SLURM manager: one node with multiple tasks

Hi,

I have access to a single node with many 24 cores. I want Julia to treat that node as 4 workers with 6 cores per each worker.

My attempt is:

using Distributed, ClusterManagers

addprocs(SlurmManager(1), nodes=1, ntasks_per_node=4, cpus_per_task=6)

@info "STARTED"

hosts = []
pids = []
for i in workers()
	host, pid = fetch(@spawnat i (gethostname(), getpid()))
    @info "host: $host"
    @info "pid: $pid"
	push!(hosts, host)
	push!(pids, pid)
end

# The Slurm resource allocation is released when all the workers have
# exited
for i in workers()
	rmprocs(i)
end

but I can see that only one worker is running.

Maybe I do something wrong?

1 Like

I would think you need to submit four separate,6 core jobs.
Or one 24 core job.

If I am not understanding the aim please make it a bit more clear what you want to achieve

1 Like

Hi,

Thank you for response.

After several days of playng with Distributed I have found that there is at least two options to work with SLURM:

  1. ClusterManagers.jl package that implements SRUN
  2. SlurmClusterManager.jl package that works with SBATCH i.e. we create sbatch script file and julia script.

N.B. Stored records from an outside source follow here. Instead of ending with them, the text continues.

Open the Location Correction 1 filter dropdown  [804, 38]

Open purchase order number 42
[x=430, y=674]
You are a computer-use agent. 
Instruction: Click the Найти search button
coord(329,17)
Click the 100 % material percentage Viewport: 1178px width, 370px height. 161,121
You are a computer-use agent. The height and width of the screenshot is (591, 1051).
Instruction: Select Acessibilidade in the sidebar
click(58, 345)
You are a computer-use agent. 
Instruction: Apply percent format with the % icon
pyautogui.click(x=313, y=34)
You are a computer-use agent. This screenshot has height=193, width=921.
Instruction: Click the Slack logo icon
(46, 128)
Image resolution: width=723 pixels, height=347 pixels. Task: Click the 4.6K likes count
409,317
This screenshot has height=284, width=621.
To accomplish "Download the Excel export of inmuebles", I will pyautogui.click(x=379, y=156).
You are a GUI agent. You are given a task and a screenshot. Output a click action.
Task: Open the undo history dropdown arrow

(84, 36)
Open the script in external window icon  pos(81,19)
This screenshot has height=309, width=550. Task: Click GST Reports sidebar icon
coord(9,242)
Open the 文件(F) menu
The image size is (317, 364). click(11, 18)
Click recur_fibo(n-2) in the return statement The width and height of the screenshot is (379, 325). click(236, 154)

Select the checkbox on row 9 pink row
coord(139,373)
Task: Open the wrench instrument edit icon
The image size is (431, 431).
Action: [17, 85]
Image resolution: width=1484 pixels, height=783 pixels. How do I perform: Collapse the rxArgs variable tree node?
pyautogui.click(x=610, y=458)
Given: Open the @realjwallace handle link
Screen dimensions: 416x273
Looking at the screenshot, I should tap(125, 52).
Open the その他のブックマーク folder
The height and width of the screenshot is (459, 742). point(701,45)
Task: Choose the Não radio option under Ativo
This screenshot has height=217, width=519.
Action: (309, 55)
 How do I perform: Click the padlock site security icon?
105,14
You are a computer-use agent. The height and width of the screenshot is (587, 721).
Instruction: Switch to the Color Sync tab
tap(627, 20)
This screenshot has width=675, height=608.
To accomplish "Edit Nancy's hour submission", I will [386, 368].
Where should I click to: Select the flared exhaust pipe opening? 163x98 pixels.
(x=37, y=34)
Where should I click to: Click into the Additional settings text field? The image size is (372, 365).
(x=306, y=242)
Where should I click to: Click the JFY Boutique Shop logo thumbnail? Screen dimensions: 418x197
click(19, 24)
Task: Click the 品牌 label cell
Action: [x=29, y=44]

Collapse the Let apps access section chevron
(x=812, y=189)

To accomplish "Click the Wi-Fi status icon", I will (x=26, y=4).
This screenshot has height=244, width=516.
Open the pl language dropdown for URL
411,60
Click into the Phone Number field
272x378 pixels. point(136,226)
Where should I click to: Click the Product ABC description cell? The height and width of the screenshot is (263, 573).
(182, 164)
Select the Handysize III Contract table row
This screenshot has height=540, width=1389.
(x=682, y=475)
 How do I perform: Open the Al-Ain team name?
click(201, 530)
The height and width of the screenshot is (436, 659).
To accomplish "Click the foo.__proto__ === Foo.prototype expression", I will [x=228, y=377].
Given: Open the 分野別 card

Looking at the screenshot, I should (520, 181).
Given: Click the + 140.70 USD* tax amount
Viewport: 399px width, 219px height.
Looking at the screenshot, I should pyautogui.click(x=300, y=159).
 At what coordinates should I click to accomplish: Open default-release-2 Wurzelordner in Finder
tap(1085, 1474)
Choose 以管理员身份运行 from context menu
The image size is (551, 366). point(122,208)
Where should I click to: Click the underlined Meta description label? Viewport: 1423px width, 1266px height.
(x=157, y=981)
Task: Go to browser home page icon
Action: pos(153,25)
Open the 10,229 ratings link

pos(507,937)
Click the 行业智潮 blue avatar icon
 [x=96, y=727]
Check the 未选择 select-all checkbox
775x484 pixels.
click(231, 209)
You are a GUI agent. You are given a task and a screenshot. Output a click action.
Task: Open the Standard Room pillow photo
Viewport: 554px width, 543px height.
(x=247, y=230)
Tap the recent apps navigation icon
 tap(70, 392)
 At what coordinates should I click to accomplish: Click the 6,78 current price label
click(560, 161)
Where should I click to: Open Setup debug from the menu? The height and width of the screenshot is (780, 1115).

With ClusterManagers the biggest problem was is that there was only one minute to allocate all nodes otherwise an error appear. I couldn’t overcome this so I stopped working with it. Also we can’t use SRUN --export argument as Julia treats export as directive instead of an argument to a function.

And with SlurmClusterManager everything looks good to me except information about progress from workers get written to file very rare. I don’t know why and how but the output file gets updated maybe once in hour even if the output information comes ones in 5 seconds probably. That disappoints me because it is hard to see the progress but can’t find a workaround yet.

I can say that with SlurmClusterManager I solve my initial task with run.sbatch script like:

#!/bin/bash

#SBATCH --nodes=1
#SBATCH --ntasks-per-node=4
#SBATCH --cpus-per-task=6

julia my_script.jl
1 Like